Le ultime parole di Papa Francesco, affidate durante l’Angelus alla lettura di Monsignor Diego Giovanni Ravelli, risuonano adesso con una forza ancor maggiore. Non sono solo un monito, ma un grido di speranza, l’appello di un pontefice che fino alla fine ha invocato pace, giustizia e solidarietà. In un periodo segnato da conflitti e tensioni, il suo messaggio rappresenta il lascito di chi si è speso per difendere i più fragili e tracciare una via di cambiamento.

La sua scomparsa chiude un pontificato caratterizzato da coraggio e autenticità. Papa Francesco ha mostrato fermezza nel difendere il rispetto dell’essere umano. Nonostante la fragilità fisica che da tempo ormai lo accompagnava, ha costantemente incarnato una guida determinata nella lotta per un’umanità migliore.

Proprio le sue ultime parole ne sono una testimonianza: «Nessuna pace è possibile senza un vero disarmo». Questo principio, scolpito nella sua dottrina sociale, ha rappresentato il fulcro del suo messaggio pasquale e può essere considerato il pilastro della sua visione. Papa Francesco ha messo in evidenza che il disarmo non è solo una necessità politica, ma un vero e proprio imperativo morale che deve guidare le scelte globali, abbattendo le barriere che dividono i popoli e che alimentano le ingiustizie. È un messaggio potente, radicale nella sua semplicità, lontano dalle logiche imperanti di cui respiriamo i tratti ogni giorno.

In un’epoca di conflitti e divisioni, Papa Francesco è stato un baluardo contro la violenza e l’indifferenza. Ha ribadito che la pace non è solo un ideale, ma una responsabilità concreta che richiede impegno costante. Per lui – e questo è un punto decisivo – la guerra non era un fenomeno inevitabile, come traspare da certe posizioni influenti.

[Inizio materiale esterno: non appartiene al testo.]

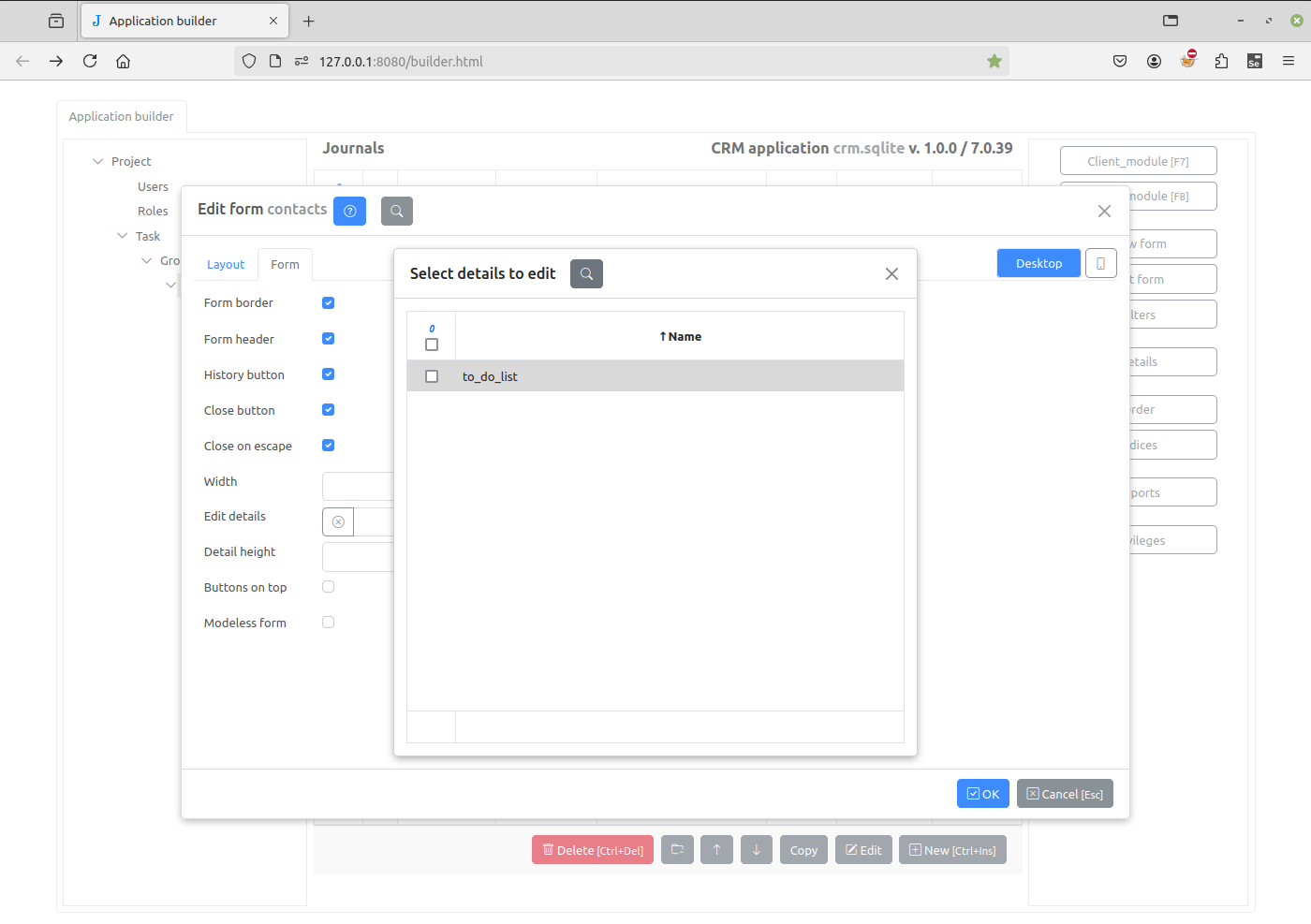Switch to the Layout tab
The width and height of the screenshot is (1311, 924).
click(226, 264)
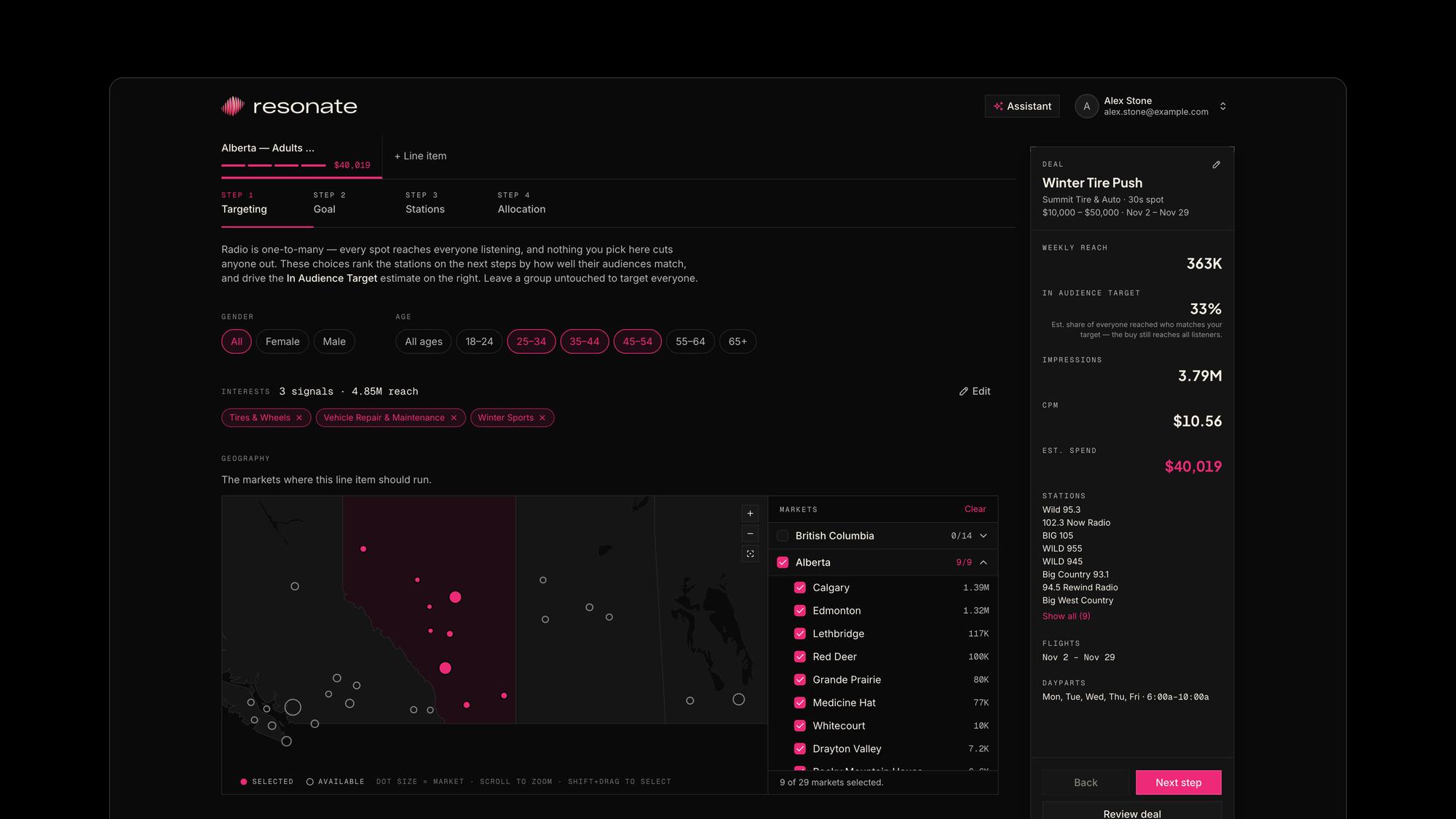Go to Step 3 Stations tab
Screen dimensions: 1456x819
point(425,203)

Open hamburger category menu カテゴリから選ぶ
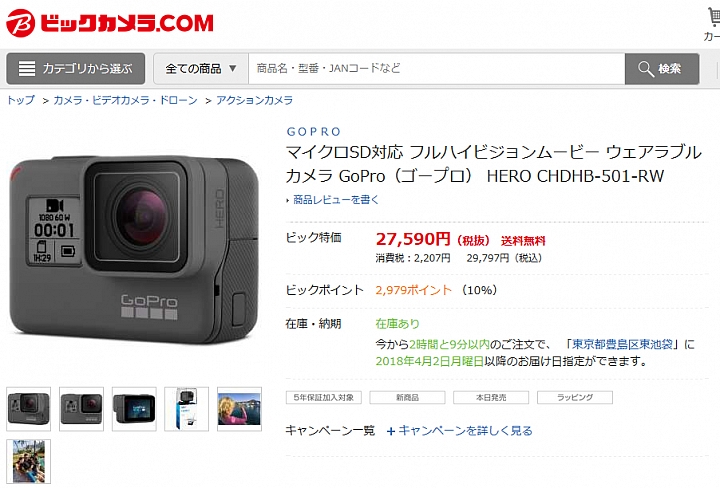point(76,69)
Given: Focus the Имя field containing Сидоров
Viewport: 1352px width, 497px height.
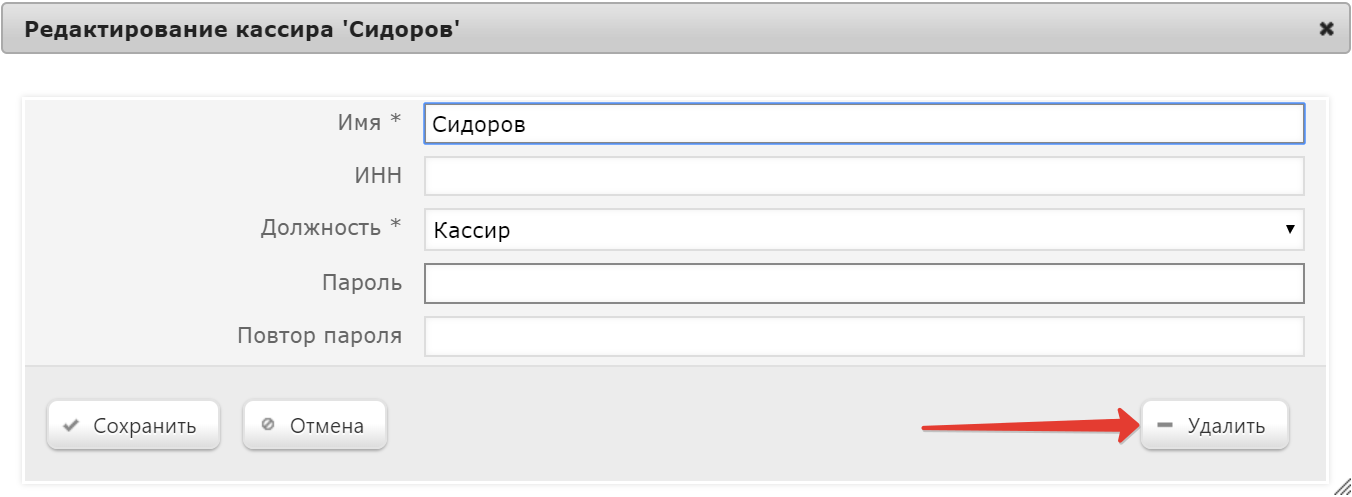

Al contrario, Papa Francesco ha denunciato l’ipocrisia delle strategie militari, la violenza che inevitabilmente porta con sé ogni conflitto e ha parlato con insistenza di una Terza guerra mondiale già in corso, combattuta “a pezzi”, mettendo in discussione anche le scelte geopolitiche dell’Occidente, il ruolo delle grandi potenze e persino le contraddizioni interne della Chiesa stessa. Si consideri, come esempio, la dichiarazione netta, contenuta sempre nel suo ultimo messaggio, che descrive la realtà attuale nella Striscia di Gaza: «La situazione umanitaria è ignobile».

Papa Francesco è stato un custode della pace nel senso più concreto del termine. Non si è limitato alle parole: ha agito e ha denunciato. Speranza, fiducia, solidarietà e apertura: sono principi che hanno segnato le sue azioni e che, al di là della fede, hanno coinvolto un numero enorme di persone. Per questo, la sua eredità non appartiene solo ai credenti, ma a chiunque abbia visto nelle sue parole un faro di umanità. Così, si nota facilmente come la sua morte coinvolga chi abbia riconosciuto la forza del suo insegnamento.

Ancora, Papa Francesco ha mostrato a più riprese la sua idea di Chiesa, un’istituzione che deve abbandonare ogni paura di compromettersi con la realtà, che sceglie di stare accanto agli ultimi e che, nel farlo, rifiuta ogni compromesso con le logiche di potere che tradiscono la sua missione originaria.

La sua scomparsa solleva una questione fondamentale: il suo lascito continuerà a mantenere intatta la sua portata etica e il suo costante appello alla giustizia, oppure il suo messaggio finirà per essere gradualmente attenuato, trasformato secondo interessi politici ed economici che rischiano di snaturarlo nella sua radicalità?